Freckle juice

Do you have freckles?

Not on  your arms or back or right ear lobe.  Freckles on your face.  Do you have those? 

If your answer is "no", well, you are the person I would have wanted to have been back in elementary school.  You could have had a rhinoceros horn growing out of your left arm pit and not a single tooth, but, if you had no freckles on your face, I still would have wanted to have been you. 

My hair is dark brown, my eyes are blue and my skin is fair.  In the summer, my skin will tan, but, in general, I have fair skin that freckles.  I hated that!  Barbie and Skipper didn't have freckles!

I distinctly remember tapping a girl on the shoulder while I was behind her in the water line in the second grade to ask her if she liked her freckles.  I don't remember what she said.  It was probably something along the lines of "Why don't you just go and stick your head in the toilet!", but I'm not sure.  Can't be certain.

I remember staring at pictures of myself as a three-year-old and wondering why I couldn't have that skin again.


I didn't care that I looked like a mini-hooker on an ugly couch,
I was just happy I didn't have freckles.


Maybe my aversion to them was because they could be counted.  When I would visit my aunt and uncle in Florida, my uncle would say to me, "Hey Kel-Kel, let me count those freckles.  You know you get a new freckle every time you kiss a boy.  Let me see how you have there!"  I was in elementary school and I would get SO embarrassed by his freckle counting bit.  I would have rather eaten a bowl of Molten Hot Lava Oatmeal  for breakfast than have my freckles counted.

You can only imagine how eager I was to read Freckle Juice by Judy Blume when I saw it in the my elementary school's library.  I thought there was going to be a recipe to a secret potion that would erase my freckles forever!  No such luck.  Apparently, Andrew, the main character, wanted freckles like Nicky Lane.  He wanted them so his dirt would mix in with his freckles and his mother wouldn't make him take a bath as often.  (I thought I might as well have been Pig-Pen or something.)  The Freckle Juice containing grape juice, vinegar, mustard, mayonnaise, juice from one lemon, salt & pepper, ketchup, oil oil and a speck of onion was actually meant to give you freckles, dagnabbit.  How was that supposed to help me?  I would have drank that Freckle Juice and happily taken multiple trips to the ER for a routine stomach pumping if I thought it was going to get rid of my freckles.
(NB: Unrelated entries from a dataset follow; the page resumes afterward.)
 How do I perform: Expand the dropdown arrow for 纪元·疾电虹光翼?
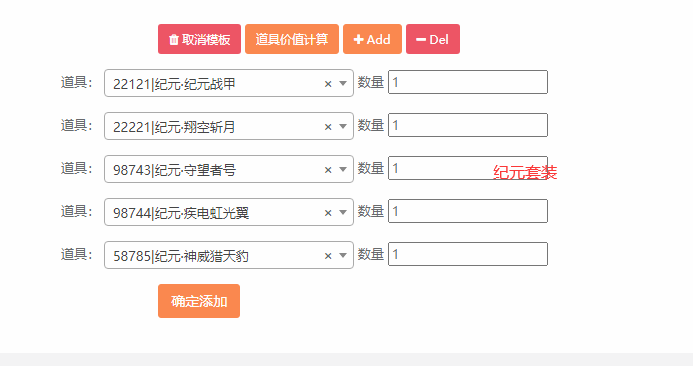(343, 212)
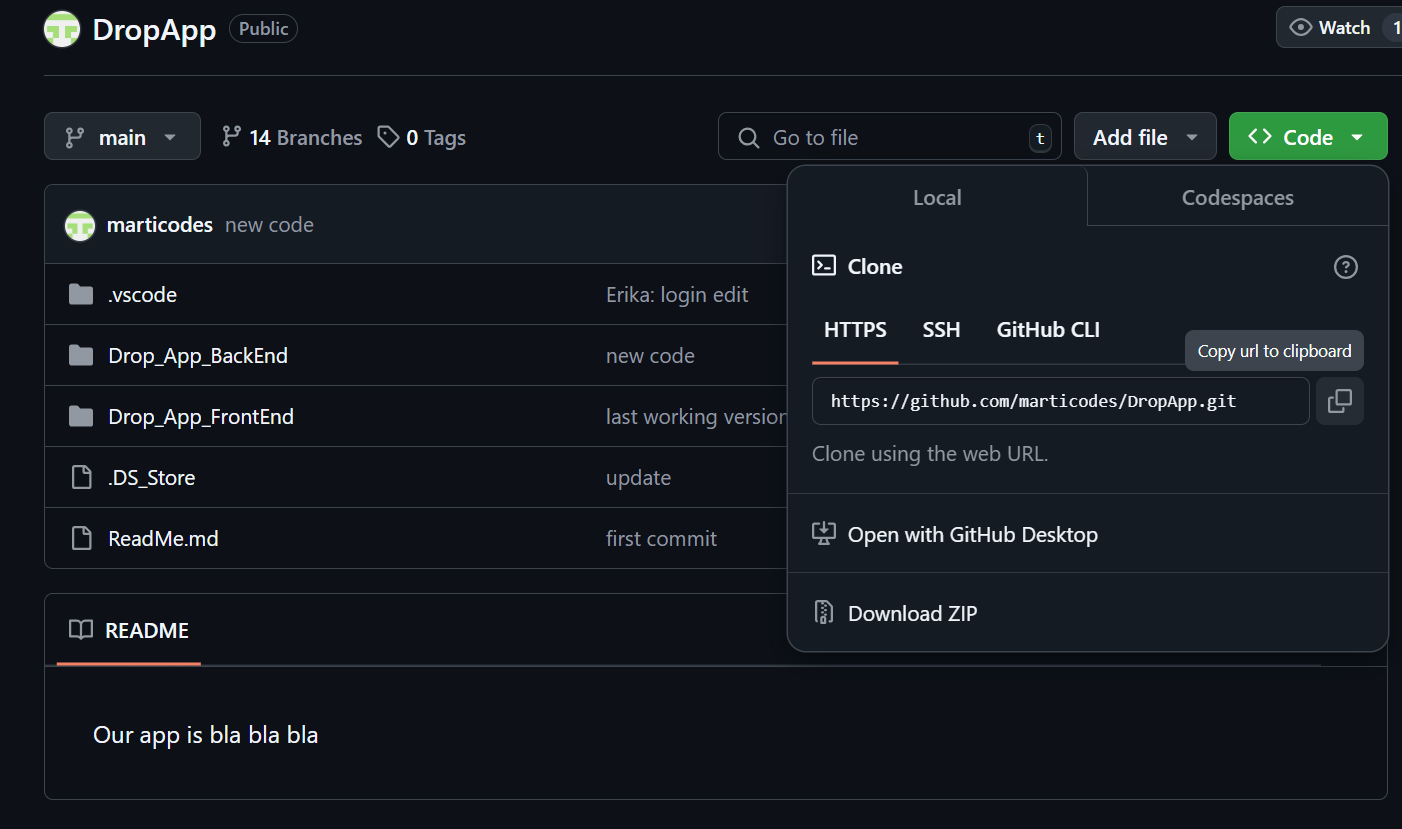
Task: Click the copy URL icon beside the clone link
Action: (x=1339, y=400)
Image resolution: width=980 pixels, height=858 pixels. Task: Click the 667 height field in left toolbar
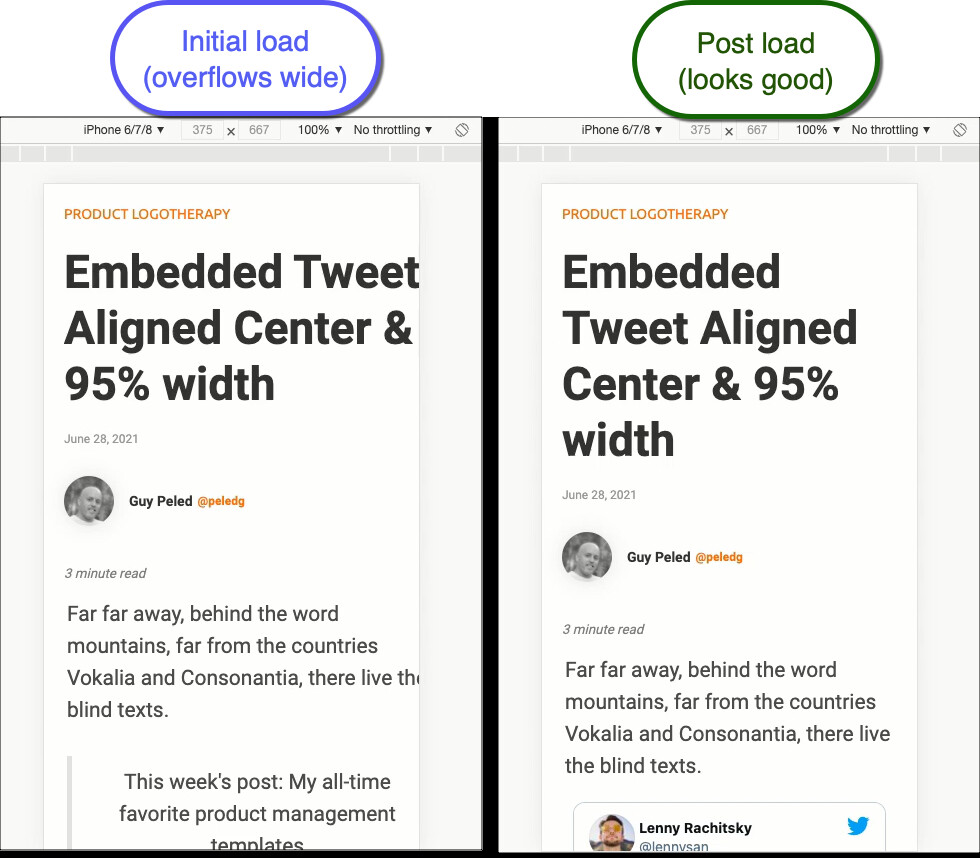259,130
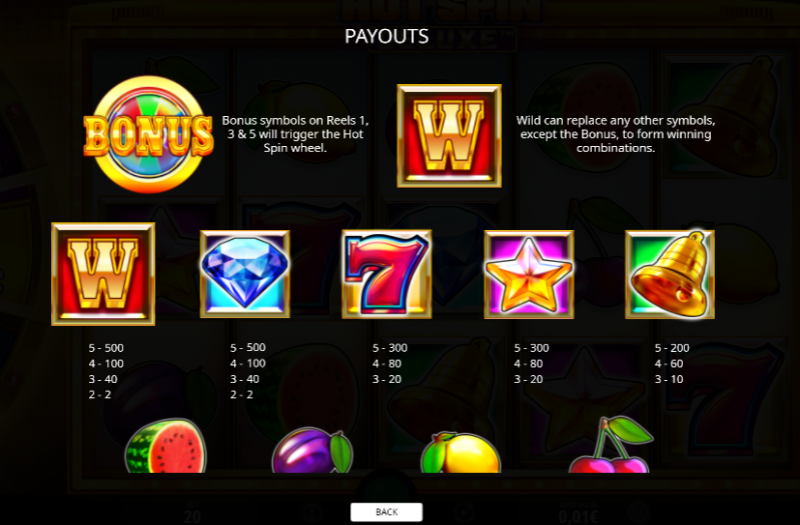The width and height of the screenshot is (800, 525).
Task: Click the yellow lemon symbol
Action: [460, 452]
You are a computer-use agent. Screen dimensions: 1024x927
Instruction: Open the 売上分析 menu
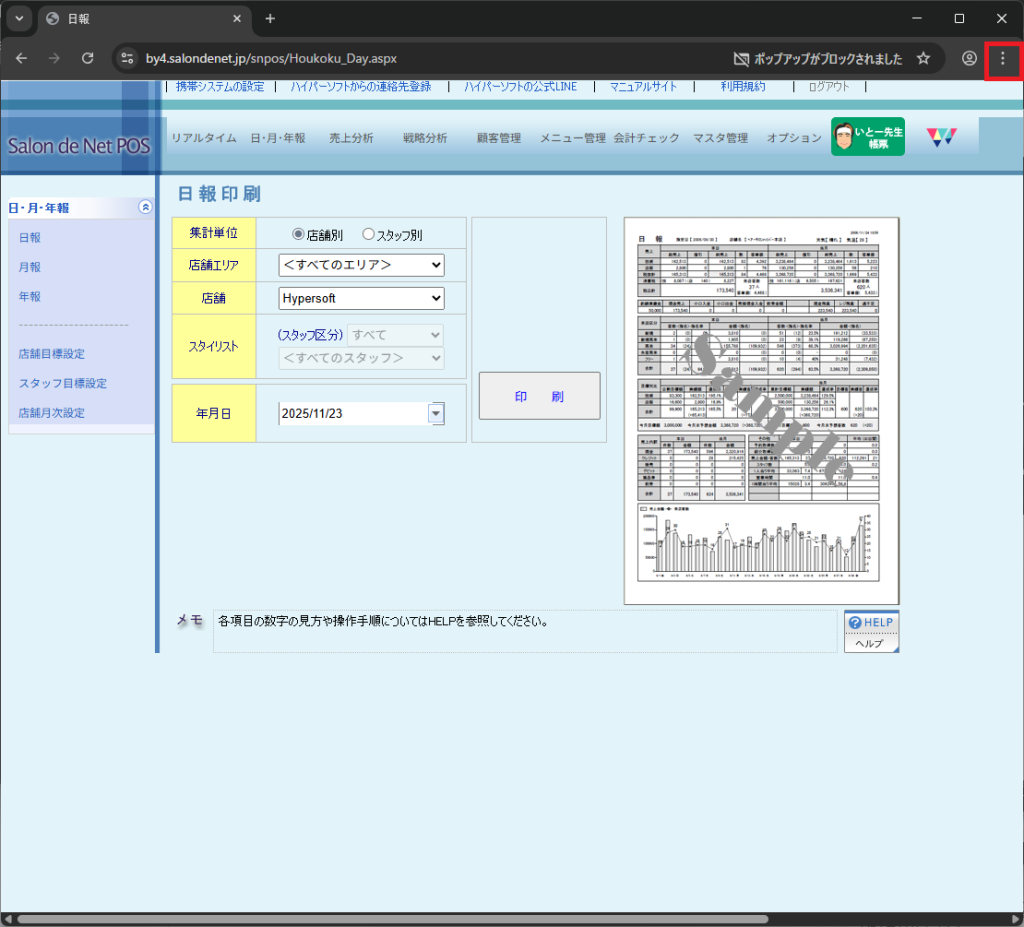coord(351,138)
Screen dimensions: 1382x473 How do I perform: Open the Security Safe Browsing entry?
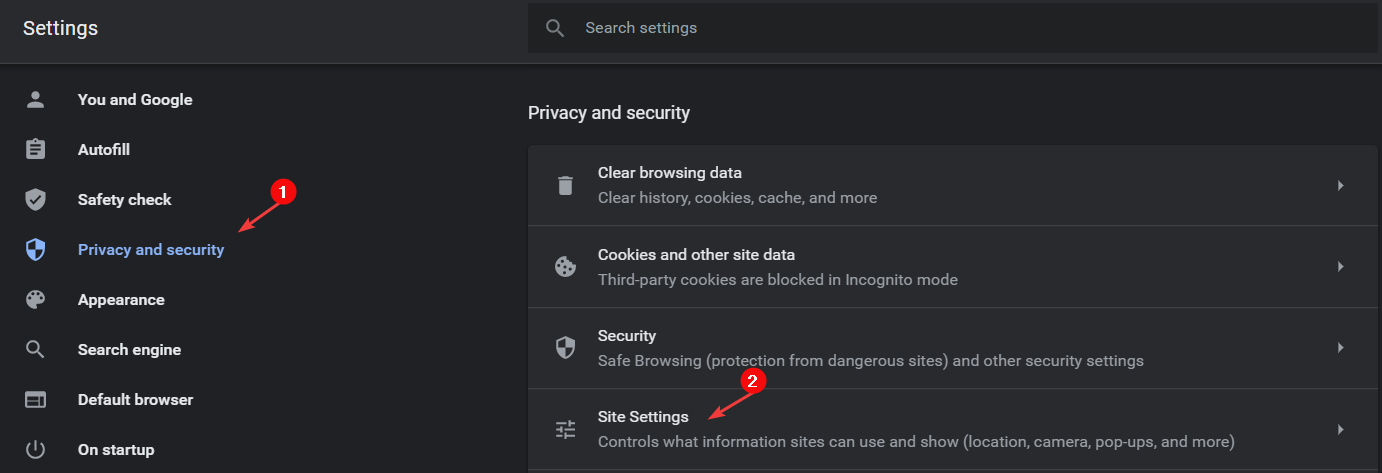(x=953, y=348)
Did anyone ever turn Pig-Pen's mom into CPS?
Source: Paperback Swap


I never really stopped looking for ways to get rid of them while I was living at home.  I remember seeing creams my mom had that were supposed to erase age spots on her hands.  I'd slather that expensive mess all over my face, rinse and then stare into the mirror.

Nothing changed.

Maybe if the internet had been around then, I would have erased my freckles forever.  Is there anything better than that?  Weren't all things good hinging on getting rid of freckles??   If the internet had been around then, I probably would have tapped my mom on the shoulder and handed her this grocery list:

-lemon juice
-SOUR MILK
-onion
-Big League chew
-cucumber
-Tiger Beat magazine
-parsley juice
-honey
-papaya juice
-new Barbie
-Guess jeans
-Liz Claiborne perfume
-Kirk Cameron himself

Apparently, some of these food ingredients can be spread individually or together all over your face to rid it of freckles.  Apparently, there are people out there that want you to turn your face into a salad bar.

(Did you happen to notice "sour milk"?  Someone wants me to pour sour milk on my face so I can get rid of my freckles.  Someone wants me to dip my face in a sour milk smoothie.  Someone wants me to smell like an old, rotting refrigerator with curdled milk in it.)

Maybe if the internet had been around then, I would have waited a minute before handing my mom that grocery list, because I would have discovered these celebrities with freckles from Bella Sugar and would have realized that I didn't need to erase anything.



Emma Watson

Giselle Bundchen

Julianne Moore

Bar Rafaeli



Megan Fox



I bet none of them poured sour milk on their faces.  If they were handed a freckle juice that removed them forever, I bet they'd pour it down the drain.  Freckled faces are beautiful, too!  (Take that, Barbie!)

We could take a whole other tangent here and talk about women in media, the emphasis on beauty and perfection in the looks department and how all of this negatively affects young girls (Ahem...Toddlers & Tiaras) and how I'm not helping anything here by showing two of Leonardo DiCaprio's former girlfriends, one of which is a Victoria Secret model, but I'll stop here.

I want to hear from you.

Did you ever feel insecure about something like I did when you were younger that you now feel very differently about?